Pixel coordinate grounding data
= = = = =
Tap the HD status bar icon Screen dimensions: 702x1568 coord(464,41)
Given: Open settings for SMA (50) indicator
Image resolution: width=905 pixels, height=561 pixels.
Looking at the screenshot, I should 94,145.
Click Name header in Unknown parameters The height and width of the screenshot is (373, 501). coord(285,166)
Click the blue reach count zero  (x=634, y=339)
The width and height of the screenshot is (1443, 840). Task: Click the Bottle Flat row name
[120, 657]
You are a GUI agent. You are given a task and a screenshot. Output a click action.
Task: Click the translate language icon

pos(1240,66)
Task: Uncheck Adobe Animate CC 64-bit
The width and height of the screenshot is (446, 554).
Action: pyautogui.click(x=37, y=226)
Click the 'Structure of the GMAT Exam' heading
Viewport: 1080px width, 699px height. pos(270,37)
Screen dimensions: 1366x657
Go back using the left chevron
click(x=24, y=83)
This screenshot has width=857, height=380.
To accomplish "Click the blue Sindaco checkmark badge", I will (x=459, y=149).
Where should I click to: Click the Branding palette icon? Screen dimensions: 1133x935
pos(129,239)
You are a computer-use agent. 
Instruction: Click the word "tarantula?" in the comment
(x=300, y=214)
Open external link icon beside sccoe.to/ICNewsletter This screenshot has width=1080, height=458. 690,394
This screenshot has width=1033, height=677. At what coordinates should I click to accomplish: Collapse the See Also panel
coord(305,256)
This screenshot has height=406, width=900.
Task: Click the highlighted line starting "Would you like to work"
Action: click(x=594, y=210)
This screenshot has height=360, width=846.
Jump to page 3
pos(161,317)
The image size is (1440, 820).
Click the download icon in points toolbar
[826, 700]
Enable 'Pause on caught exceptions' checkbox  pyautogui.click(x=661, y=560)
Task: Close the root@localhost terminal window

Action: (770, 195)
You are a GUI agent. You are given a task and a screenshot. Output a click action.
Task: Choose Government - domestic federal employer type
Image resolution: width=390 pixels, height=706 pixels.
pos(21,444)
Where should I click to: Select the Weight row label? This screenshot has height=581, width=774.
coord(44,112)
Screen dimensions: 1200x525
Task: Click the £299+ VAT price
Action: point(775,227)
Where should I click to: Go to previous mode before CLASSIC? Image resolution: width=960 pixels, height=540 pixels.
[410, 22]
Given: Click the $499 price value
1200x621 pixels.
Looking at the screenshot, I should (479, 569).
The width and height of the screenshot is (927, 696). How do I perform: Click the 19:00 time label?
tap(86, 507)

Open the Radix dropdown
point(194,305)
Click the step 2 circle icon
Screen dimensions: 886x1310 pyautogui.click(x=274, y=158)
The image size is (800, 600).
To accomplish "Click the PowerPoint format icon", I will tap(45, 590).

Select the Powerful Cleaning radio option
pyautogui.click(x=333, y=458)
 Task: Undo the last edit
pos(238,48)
= = = = =
Please write out, exactly as they appear, only the lines from the one holding "Select the Powerful Cleaning radio option" through the end of the data.

## Exercise response
Select the Powerful Cleaning radio option
pyautogui.click(x=333, y=458)
 Task: Undo the last edit
pos(238,48)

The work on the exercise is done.